Vous faite preuve d’une naïveté, qui doit bien faire rire les chinetoques, vous pouvez philosopher des heures et des heures, sur la soi-disant amitié sino-algérienne, mais il n’empêche que les relations entre états, ne sont régis que par les rapports de force et les intérêts de chacun.

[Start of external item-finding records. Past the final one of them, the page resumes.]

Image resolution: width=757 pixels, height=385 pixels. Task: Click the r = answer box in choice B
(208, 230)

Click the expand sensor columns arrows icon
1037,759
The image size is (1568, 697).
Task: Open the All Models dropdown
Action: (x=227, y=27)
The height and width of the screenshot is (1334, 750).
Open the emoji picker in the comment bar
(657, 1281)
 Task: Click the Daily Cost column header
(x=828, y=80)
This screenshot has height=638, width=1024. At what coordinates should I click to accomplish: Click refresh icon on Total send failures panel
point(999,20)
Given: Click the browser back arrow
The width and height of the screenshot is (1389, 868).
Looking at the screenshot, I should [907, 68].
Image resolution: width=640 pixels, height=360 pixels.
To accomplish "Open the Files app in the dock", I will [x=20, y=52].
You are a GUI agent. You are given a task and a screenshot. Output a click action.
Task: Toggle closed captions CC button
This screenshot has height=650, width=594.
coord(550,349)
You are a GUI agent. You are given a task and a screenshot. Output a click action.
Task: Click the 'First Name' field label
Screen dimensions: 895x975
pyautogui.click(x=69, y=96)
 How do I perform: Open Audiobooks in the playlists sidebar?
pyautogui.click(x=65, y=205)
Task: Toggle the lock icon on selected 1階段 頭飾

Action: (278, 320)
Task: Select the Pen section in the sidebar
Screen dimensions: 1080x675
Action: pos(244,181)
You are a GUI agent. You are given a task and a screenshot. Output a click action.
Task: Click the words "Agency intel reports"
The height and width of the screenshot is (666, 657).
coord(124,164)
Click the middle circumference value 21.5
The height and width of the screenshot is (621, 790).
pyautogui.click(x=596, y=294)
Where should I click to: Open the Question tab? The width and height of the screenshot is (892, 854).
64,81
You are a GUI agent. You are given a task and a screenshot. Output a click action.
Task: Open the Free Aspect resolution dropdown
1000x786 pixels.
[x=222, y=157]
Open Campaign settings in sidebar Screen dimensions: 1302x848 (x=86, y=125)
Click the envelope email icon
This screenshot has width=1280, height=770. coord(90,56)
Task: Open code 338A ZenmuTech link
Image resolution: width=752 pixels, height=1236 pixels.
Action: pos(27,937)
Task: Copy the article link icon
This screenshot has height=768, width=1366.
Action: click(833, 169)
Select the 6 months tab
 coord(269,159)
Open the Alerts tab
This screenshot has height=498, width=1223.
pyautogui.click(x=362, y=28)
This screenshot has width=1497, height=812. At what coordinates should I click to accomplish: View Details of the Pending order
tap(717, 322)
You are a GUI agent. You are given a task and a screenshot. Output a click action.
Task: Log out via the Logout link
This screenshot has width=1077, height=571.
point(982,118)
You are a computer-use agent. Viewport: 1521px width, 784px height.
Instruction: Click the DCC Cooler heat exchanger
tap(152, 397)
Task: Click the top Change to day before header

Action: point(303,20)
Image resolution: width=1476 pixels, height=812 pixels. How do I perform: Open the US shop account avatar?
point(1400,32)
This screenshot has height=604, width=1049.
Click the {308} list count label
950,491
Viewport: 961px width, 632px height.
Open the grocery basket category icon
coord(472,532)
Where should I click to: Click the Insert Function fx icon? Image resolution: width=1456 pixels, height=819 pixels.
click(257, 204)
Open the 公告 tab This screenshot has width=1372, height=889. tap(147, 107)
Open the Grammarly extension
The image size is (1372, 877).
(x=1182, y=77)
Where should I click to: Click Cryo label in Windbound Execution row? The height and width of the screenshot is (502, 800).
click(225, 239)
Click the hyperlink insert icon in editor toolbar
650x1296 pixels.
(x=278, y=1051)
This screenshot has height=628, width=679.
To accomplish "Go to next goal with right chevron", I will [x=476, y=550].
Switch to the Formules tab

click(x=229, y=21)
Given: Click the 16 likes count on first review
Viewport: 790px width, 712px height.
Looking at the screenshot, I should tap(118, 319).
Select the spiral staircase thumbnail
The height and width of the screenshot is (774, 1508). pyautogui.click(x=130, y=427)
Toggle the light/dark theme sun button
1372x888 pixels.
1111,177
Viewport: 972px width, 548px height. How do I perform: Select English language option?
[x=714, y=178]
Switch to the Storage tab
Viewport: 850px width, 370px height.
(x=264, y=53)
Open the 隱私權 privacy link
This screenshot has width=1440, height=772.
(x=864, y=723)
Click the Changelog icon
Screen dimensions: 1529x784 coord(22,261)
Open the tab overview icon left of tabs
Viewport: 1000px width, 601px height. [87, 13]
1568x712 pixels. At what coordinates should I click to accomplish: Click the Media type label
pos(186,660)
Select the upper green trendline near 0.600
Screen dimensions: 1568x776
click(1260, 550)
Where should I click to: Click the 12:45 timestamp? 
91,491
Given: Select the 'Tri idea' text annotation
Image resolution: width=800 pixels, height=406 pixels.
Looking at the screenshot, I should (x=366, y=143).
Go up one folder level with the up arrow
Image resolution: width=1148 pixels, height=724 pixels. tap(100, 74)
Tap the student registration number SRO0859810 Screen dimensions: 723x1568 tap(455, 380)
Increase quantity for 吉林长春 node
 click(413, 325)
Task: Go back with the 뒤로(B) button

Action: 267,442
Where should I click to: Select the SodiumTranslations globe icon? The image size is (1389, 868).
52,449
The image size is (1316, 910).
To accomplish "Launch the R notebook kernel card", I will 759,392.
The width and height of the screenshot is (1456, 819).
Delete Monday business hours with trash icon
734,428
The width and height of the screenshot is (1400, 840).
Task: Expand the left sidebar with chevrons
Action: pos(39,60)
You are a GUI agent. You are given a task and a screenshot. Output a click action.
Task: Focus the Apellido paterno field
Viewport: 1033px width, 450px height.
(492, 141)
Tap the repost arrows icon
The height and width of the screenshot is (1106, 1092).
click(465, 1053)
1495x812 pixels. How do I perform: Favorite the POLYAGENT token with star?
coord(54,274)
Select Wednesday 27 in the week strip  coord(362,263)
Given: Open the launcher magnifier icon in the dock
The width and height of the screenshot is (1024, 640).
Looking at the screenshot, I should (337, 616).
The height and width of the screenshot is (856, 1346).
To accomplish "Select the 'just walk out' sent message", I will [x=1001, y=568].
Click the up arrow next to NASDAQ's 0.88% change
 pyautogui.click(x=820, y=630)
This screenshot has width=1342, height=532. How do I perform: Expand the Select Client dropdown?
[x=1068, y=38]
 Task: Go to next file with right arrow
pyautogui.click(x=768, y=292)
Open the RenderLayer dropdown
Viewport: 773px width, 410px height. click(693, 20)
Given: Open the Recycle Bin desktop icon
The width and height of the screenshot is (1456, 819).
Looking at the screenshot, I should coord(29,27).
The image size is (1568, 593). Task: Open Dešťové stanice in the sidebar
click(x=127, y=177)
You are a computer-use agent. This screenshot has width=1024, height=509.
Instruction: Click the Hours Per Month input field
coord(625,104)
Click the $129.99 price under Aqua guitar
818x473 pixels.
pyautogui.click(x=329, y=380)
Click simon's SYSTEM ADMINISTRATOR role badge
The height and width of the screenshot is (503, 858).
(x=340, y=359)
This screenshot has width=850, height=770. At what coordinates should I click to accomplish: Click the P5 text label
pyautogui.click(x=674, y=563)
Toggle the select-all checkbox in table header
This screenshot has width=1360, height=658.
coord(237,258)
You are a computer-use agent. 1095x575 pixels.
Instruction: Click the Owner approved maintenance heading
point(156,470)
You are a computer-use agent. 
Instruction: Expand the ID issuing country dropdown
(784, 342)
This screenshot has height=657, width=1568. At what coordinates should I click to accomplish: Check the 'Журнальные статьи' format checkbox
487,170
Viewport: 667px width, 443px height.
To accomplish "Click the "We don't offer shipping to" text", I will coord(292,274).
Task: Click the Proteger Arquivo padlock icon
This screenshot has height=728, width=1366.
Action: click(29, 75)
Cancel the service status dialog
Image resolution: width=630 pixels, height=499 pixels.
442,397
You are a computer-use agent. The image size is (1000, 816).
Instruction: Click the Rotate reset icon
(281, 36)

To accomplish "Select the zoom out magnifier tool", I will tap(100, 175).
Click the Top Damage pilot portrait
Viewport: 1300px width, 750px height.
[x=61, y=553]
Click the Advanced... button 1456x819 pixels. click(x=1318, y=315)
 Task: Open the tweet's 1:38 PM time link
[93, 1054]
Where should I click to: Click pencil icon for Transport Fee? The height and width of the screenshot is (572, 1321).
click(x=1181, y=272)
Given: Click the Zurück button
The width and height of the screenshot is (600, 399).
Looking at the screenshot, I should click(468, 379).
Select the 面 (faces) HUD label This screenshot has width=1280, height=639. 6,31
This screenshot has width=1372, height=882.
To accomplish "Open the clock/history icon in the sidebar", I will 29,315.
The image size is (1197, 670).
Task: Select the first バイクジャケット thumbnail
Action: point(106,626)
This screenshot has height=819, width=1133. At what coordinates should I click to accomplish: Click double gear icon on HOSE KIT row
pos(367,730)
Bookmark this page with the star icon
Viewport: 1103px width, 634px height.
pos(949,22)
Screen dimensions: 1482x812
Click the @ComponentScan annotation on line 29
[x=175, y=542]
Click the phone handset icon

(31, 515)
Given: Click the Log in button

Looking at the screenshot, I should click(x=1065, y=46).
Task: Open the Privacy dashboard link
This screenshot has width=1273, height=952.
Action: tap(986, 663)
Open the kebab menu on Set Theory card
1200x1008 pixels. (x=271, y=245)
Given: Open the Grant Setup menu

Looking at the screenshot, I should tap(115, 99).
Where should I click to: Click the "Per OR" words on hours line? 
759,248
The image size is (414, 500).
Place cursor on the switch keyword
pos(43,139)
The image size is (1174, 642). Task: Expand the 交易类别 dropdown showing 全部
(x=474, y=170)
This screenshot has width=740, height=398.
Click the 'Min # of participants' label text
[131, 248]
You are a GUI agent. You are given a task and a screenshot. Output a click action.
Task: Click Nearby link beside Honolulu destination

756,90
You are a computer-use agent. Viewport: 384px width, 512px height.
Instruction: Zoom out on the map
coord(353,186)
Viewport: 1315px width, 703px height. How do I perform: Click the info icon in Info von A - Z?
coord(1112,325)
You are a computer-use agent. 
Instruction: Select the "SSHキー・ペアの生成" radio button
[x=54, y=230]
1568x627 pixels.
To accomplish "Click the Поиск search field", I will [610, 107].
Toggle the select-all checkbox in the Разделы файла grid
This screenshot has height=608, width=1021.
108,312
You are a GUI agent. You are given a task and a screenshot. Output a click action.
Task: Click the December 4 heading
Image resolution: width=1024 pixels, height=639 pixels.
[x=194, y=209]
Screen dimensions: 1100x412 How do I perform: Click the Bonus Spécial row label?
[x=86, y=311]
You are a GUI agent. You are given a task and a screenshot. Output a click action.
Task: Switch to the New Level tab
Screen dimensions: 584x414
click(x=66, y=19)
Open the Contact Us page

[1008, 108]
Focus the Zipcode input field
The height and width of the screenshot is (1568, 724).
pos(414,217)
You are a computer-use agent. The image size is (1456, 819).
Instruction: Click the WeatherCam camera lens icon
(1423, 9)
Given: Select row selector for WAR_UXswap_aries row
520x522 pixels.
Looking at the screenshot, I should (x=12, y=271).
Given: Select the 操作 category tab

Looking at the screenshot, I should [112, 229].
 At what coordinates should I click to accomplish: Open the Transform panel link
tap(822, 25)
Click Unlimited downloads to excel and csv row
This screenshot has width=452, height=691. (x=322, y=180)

Et en tant que nationaux (il n’y a pas de citoyens en Algérie) algériens, nous n’avons aucun intérêt, à avoir des quartiers de bandits, sournois, qui sont loin de l’image des travailleurs acharnés, respectueux de la loi (la preuve...), mais au contraire des magouilleurs mafieux, qui n’ont que du mépris aussi bien pour la loi que pour les autochtones, qu’ils méprisent comme personne.
La présence de ces commerçants, qui ne produisent rien, mais ne font qu’importer de chez eux, n’apporte aucun bénéfice au pays ; bien au contraire, ils sont en train de redessiner le schéma colonial, qui a fait de nous, aujourd’hui encore, de simple consommateurs qui ne produisent rien.
Et si vous avez la naïveté de croire que ces gens vous veulent du bien, comprenez, qu’il n’y a pas plus racistes et plus xénophobes que les chinois, et que les millions de paysans affamés de l’ouest du pays, il faut bien les caser quelque part, et les stratèges chinois ont logiquement porté leur choix vers l’Afrique, seul continent diriger par des couillons. Et pour finir, je vous laisse méditer cette citation du philosophe chinois, maitre dans l’art de la guerre, qu’est Sun Tsu : "Pour battre ton ennemi, il faut d’abord le soutenir pour qu’il relâche sa vigilance ; pour prendre, il faut d’abord donner." Donc trêve de naïveté. »
Tout ça laisse rêveur, Non ?
La comparaison (que vous imaginez) est tentante. Mais je suis sûr que l’exercice émoussera plus qu’il n’exacerbera les instincts xénophobes qui hantent la conscience de beaucoup (trop), …parce qu’on est toujours l’étranger de quelqu’un.